I commented the code quite liberally, and I don't expect the reader to have deep knowledge of Python, though you should know the basics, such as how indentation is used to express flow of control. Please see Resources for relevant Python tutorials.

For simplicity, I avoided some conventions for such programs, but I did use one advanced feature that I think is very useful, even for the beginning programmer. The function list_links is called a generator. It is a function that acts like a sequence in that it computes and offers up the items one by one. The yield statements are key here, providing the sequence of values.


Even more complex screen scraping

Most web page parsing tasks are more complex than just finding and displaying links, and there are several libraries that can help with typical "web-scraping" tasks. Pyparsing is a general-purpose, pure Python-parsing toolkit that includes some facilities to support HTML parsing.

For the next example I'll demonstrate how to scrape a list of articles from an IBM developerWorks index page. See Figure 1 for a screenshot of the target page. Listing 3 is a sample record in the HTML.

Figure 1. IBM developerWorks web page to be processed
Screenshot shows a search page from the developerWorks Open Source technical library with a list of articles and their abstracts
Listing 3. Sample record to be processed from HTML
<tbody>
 <tr>
  <td>
   <a href="http://www.ibm.com/developerworks/opensource/library/os-wc3jam/index.html">
   <strong>Join the social business revolution</strong></a>
   <div>
    Social media has become social business and everyone from
    business leadership to software developers need to understand
    the tools and techniques that will be required.
    The World Wide Web Consortium (W3C) will be conducting a
    social media event to discuss relevant standards and requirement
    for the near and far future.
   </div>
  </td>
  <td>Articles</td>
  <td class="dw-nowrap">03 Nov 2011</td>
 </tr>
</tbody>

Listing 4 is code to parse this page. Again, I try to comment it liberally, but there are a few key new concepts I'll be discussing after the listing.

Listing 4. Listing 4. Extracting a listing of articles from a web page
#!/usr/bin/env pypy

#Import the needed built-in libraries for use
import sys
import urllib2
from greenlet import greenlet

#Import what we need from pyparsing
from pyparsing import makeHTMLTags, SkipTo

def collapse_space(s):
    '''
    Strip leading and trailing space from a string, and replace any run of whitespace
    within with a single space
    '''
    #Split the string according to whitespace and then join back with single spaces
    #Then strip leadig and trailing spaces.
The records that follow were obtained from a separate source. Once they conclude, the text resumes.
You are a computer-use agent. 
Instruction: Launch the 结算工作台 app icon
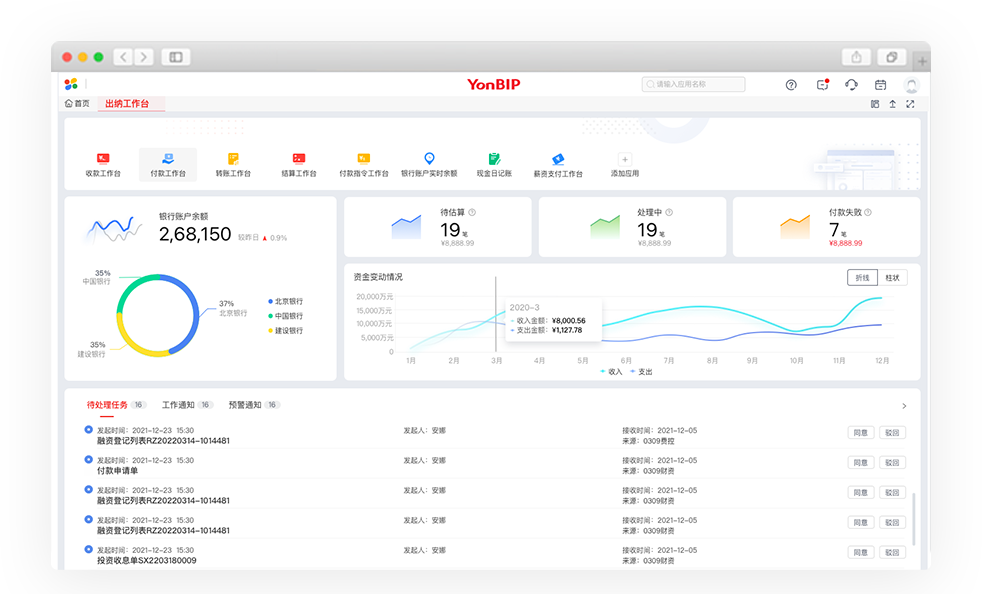point(298,159)
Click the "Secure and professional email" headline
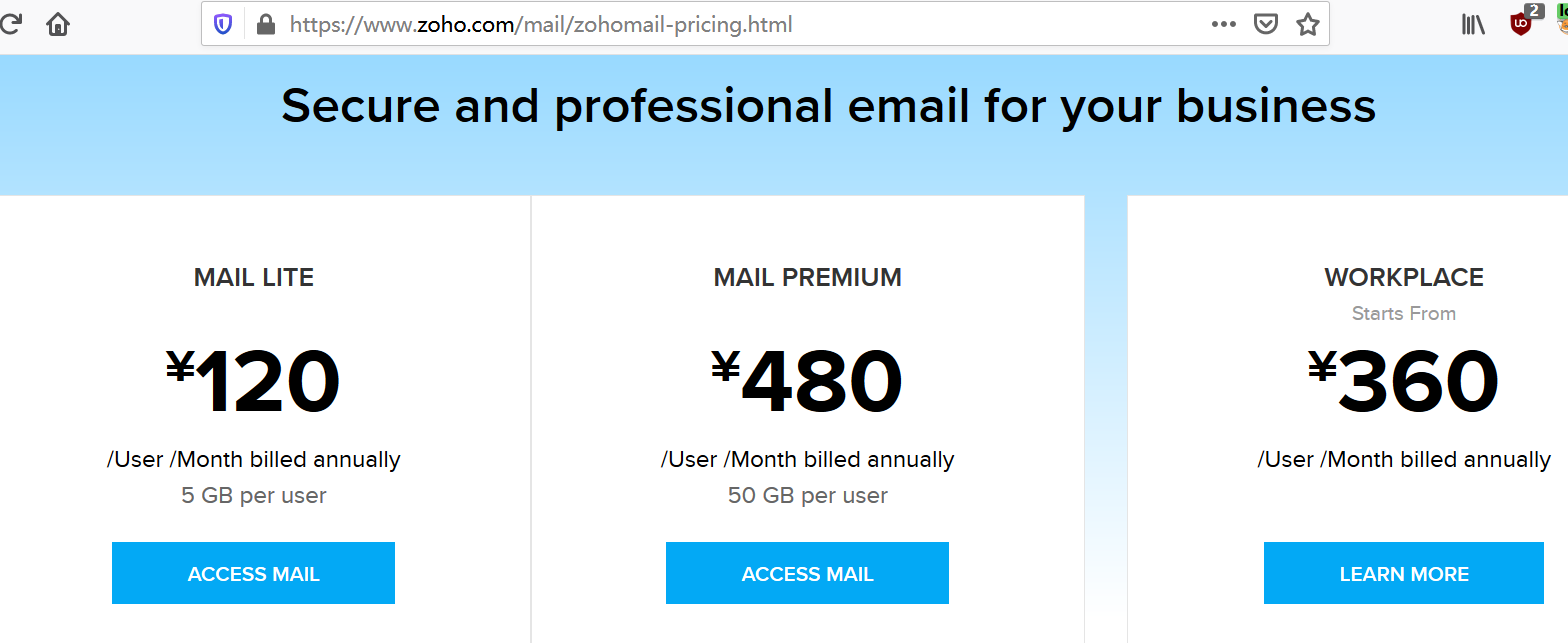The width and height of the screenshot is (1568, 643). point(828,106)
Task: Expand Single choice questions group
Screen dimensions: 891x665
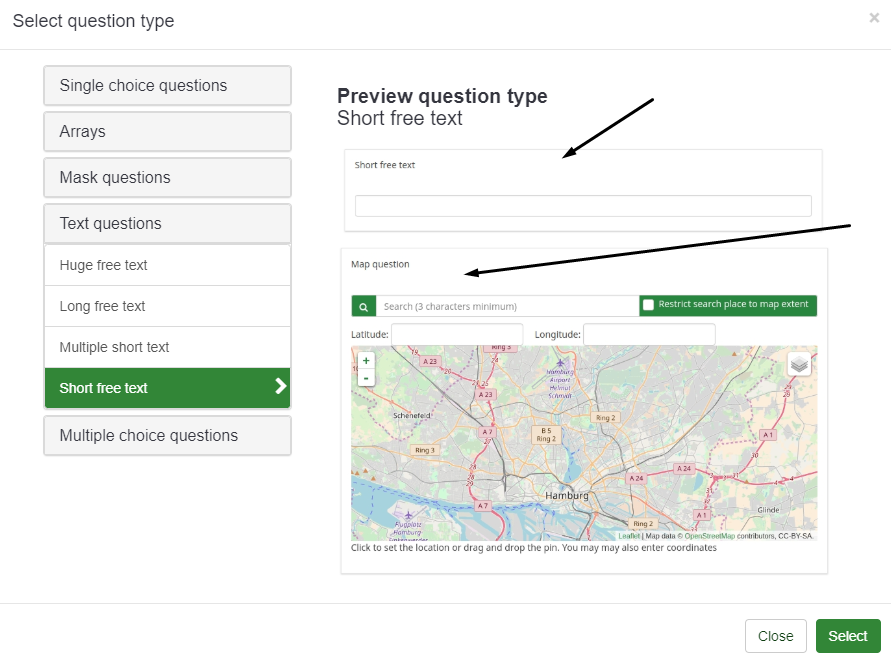Action: pos(167,86)

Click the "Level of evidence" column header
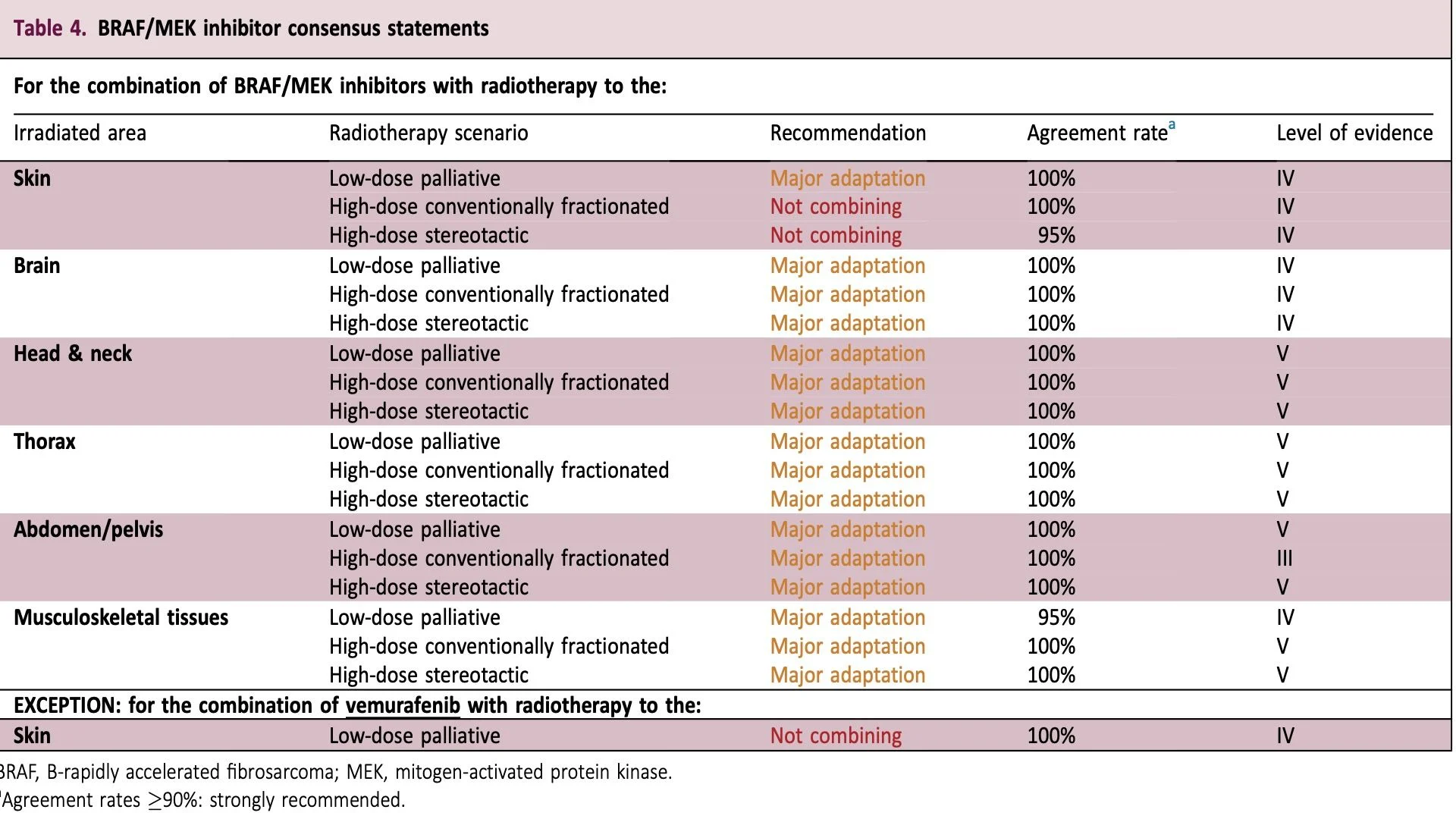click(1354, 133)
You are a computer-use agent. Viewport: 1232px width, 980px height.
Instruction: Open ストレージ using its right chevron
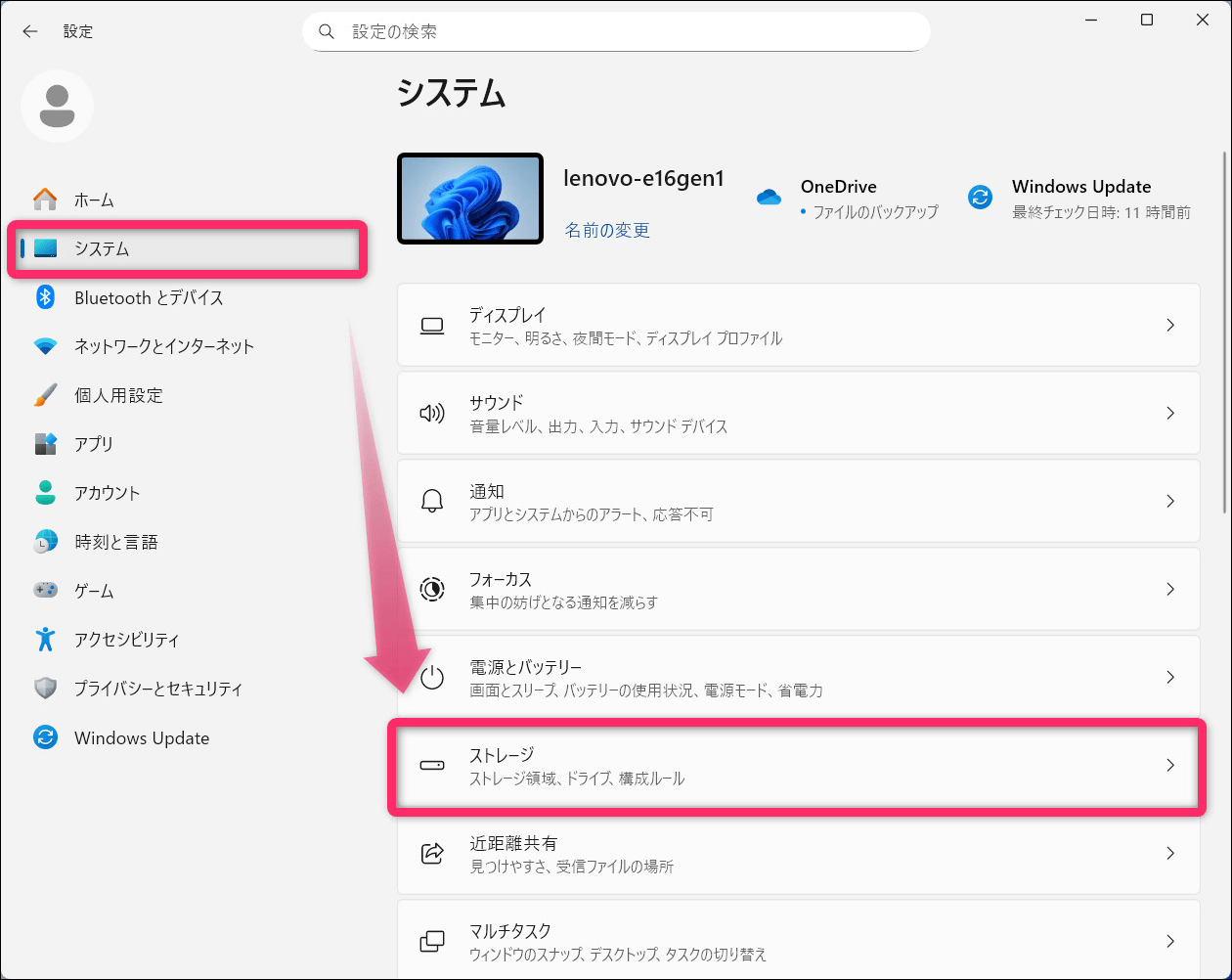pos(1169,766)
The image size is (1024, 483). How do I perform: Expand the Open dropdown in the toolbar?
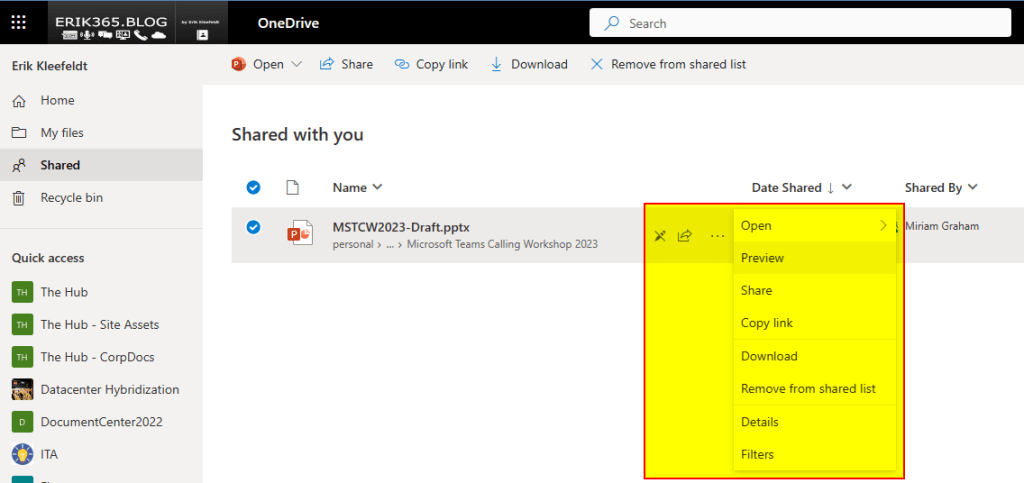296,64
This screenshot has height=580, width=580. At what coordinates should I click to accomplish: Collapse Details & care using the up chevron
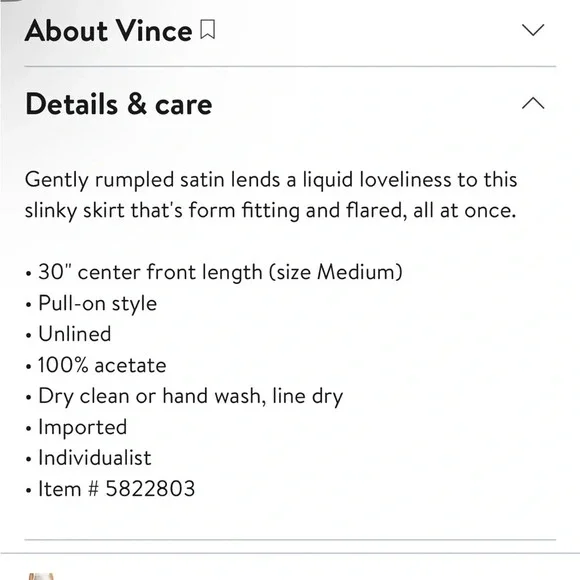pyautogui.click(x=533, y=103)
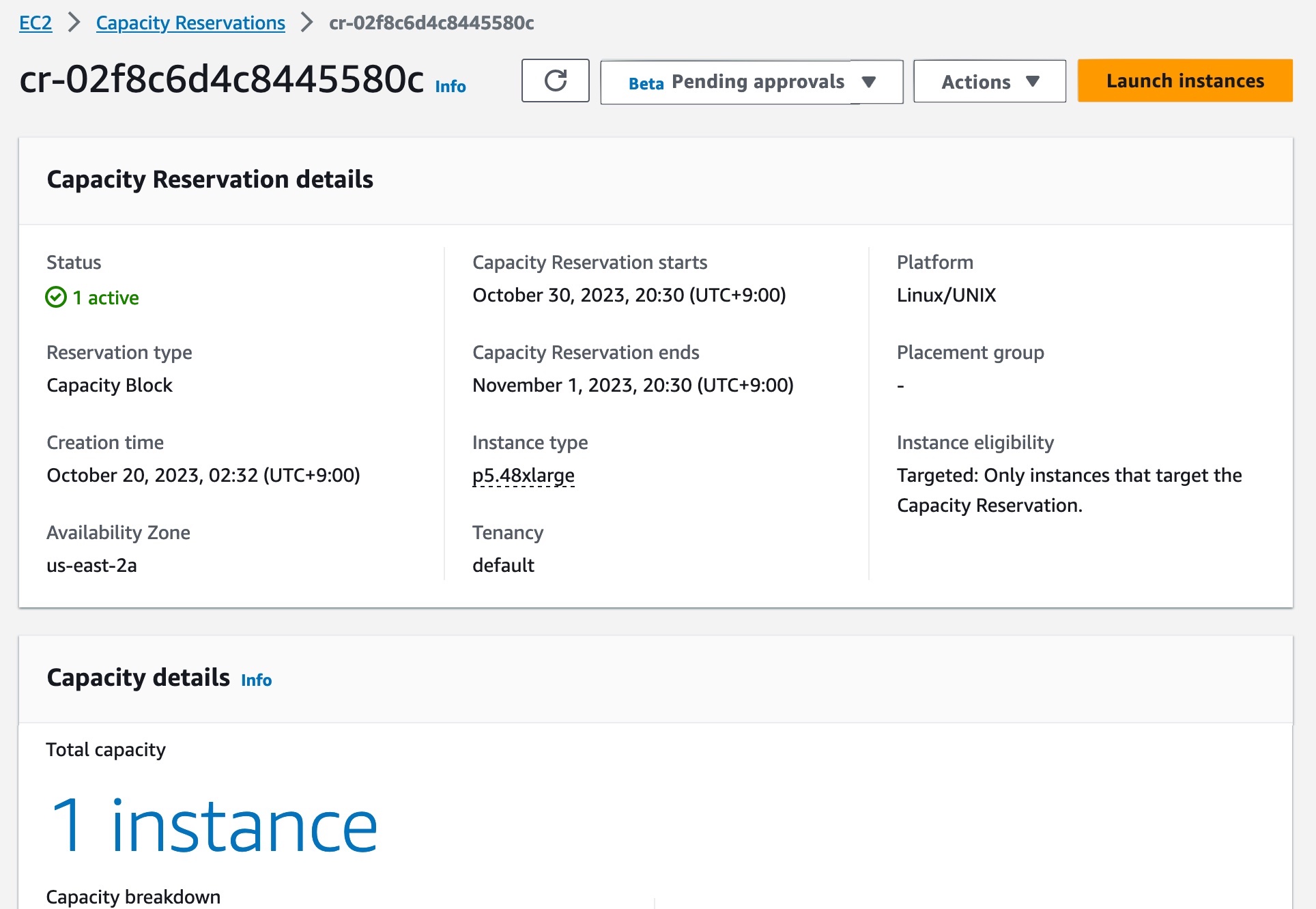
Task: Click the green active status check icon
Action: click(x=56, y=297)
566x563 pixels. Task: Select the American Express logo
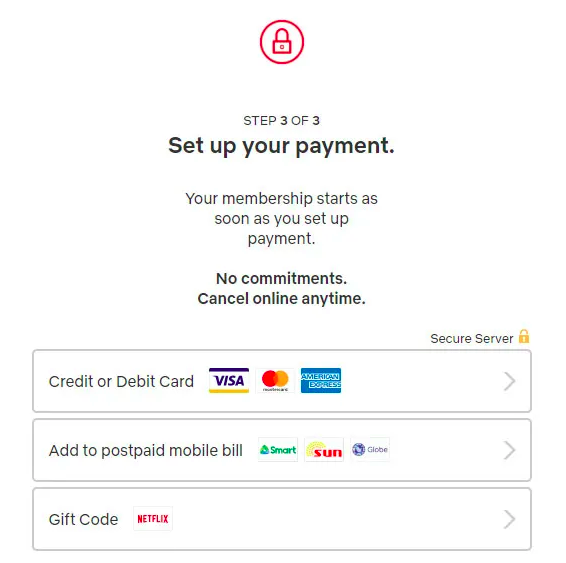click(x=321, y=380)
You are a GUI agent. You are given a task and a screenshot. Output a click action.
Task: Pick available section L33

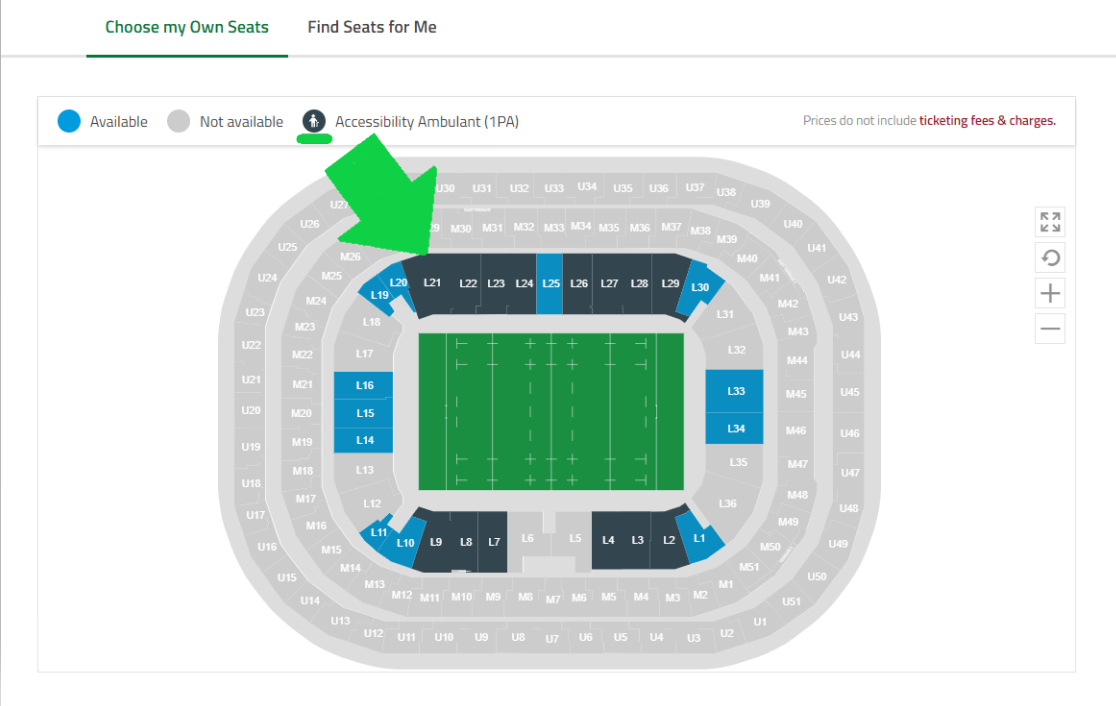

These are all standard Python library tools
    return ' '.join(s.split()).strip()

def handler():
    '''
    Simple coroutine to print the result of a matched portion from the page
    '''
    #This will be run the first time the code switches to this greenlet function
    print 'A list of recent IBM developerWorks Open Source Zone articles:'
    #Then we get into the main loop
    while True:
        next_tok = green_handler.parent.switch()
        print ' *', collapse_space(data.title), '(', data.date, ')', data.link.href

#Turn a regular function into a greenlet by wrapping it
green_handler = greenlet(handler)

#Switch to the handler greenlet the first time to prime it
green_handler.switch()

#Read the search starting page
START_URL = "http://www.ibm.com/developerworks/opensource/library/"
stream = urllib2.urlopen(START_URL)
html = stream.read()
stream.close()

#Set up some tokens for HTML start and end tags
div_start, div_end = makeHTMLTags("div")
tbody_start, tbody_end = makeHTMLTags("tbody")
strong_start, strong_end = makeHTMLTags("strong")
article_tr, tr_end = makeHTMLTags("tr")
td_start, td_end = makeHTMLTags("td")
a_start, a_end = makeHTMLTags("a")

#Put together enough tokens to narrow down the data desired from the page
article_row = ( div_start + SkipTo(tbody_start)
            + SkipTo(a_start) + a_start('link')
            + SkipTo(strong_start) + strong_start + SkipTo(strong_end)("title")
            + SkipTo(div_start) + div_start + SkipTo(div_end)("summary") + div_end
            + SkipTo(td_start) + td_start + SkipTo(td_end)("type") + td_end
            + SkipTo(td_start) + td_start + SkipTo(td_end)("date") + td_end
            + SkipTo(tbody_end)
          )

#Run the parser over the page. scanString is a generator of matched snippets
for data, startloc, endloc in article_row.scanString(html):
    #For each match, hand it over to the greenlet for processing
    green_handler.switch(data)

I set up Listing 4 deliberately to introduce PyPy's Stackless Python features. In short, it is a long-standing, alternative implementation of Python to experiment with advanced flow-of-control features. Most Stackless features have not made it into other Python implementations because of limitations in other runtimes, which are relaxed in PyPy. Greenlets are one example. Greenlets are like very lightweight threads that are multitasked cooperatively, by explicit calls to switch the content from one greenlet to another. Greenlets allow you to do some of the neat things that generators allow, and much more.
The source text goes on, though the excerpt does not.